PROVIDED INFORMATION:
* begin *

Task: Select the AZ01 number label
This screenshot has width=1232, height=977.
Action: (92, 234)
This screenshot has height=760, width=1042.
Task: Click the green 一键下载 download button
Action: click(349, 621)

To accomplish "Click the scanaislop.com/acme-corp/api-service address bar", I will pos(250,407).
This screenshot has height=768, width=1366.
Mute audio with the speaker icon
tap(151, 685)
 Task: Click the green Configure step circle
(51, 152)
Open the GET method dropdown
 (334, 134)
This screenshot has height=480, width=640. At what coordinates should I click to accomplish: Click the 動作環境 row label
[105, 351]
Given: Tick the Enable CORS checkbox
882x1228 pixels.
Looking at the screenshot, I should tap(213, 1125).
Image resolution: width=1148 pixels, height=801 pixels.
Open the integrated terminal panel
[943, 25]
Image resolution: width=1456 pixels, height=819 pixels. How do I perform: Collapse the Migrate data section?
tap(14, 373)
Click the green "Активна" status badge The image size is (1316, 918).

* end *

INSTRUCTIONS TO FOLLOW:
Return every one of the records above word for word, with no changes.

RESPONSE TO THIS EXERCISE:
Task: Select the AZ01 number label
This screenshot has width=1232, height=977.
Action: (92, 234)
This screenshot has height=760, width=1042.
Task: Click the green 一键下载 download button
Action: click(349, 621)

To accomplish "Click the scanaislop.com/acme-corp/api-service address bar", I will pos(250,407).
This screenshot has height=768, width=1366.
Mute audio with the speaker icon
tap(151, 685)
 Task: Click the green Configure step circle
(51, 152)
Open the GET method dropdown
 (334, 134)
This screenshot has height=480, width=640. At what coordinates should I click to accomplish: Click the 動作環境 row label
[105, 351]
Given: Tick the Enable CORS checkbox
882x1228 pixels.
Looking at the screenshot, I should tap(213, 1125).
Image resolution: width=1148 pixels, height=801 pixels.
Open the integrated terminal panel
[943, 25]
Image resolution: width=1456 pixels, height=819 pixels. How do I perform: Collapse the Migrate data section?
tap(14, 373)
Click the green "Активна" status badge The image size is (1316, 918).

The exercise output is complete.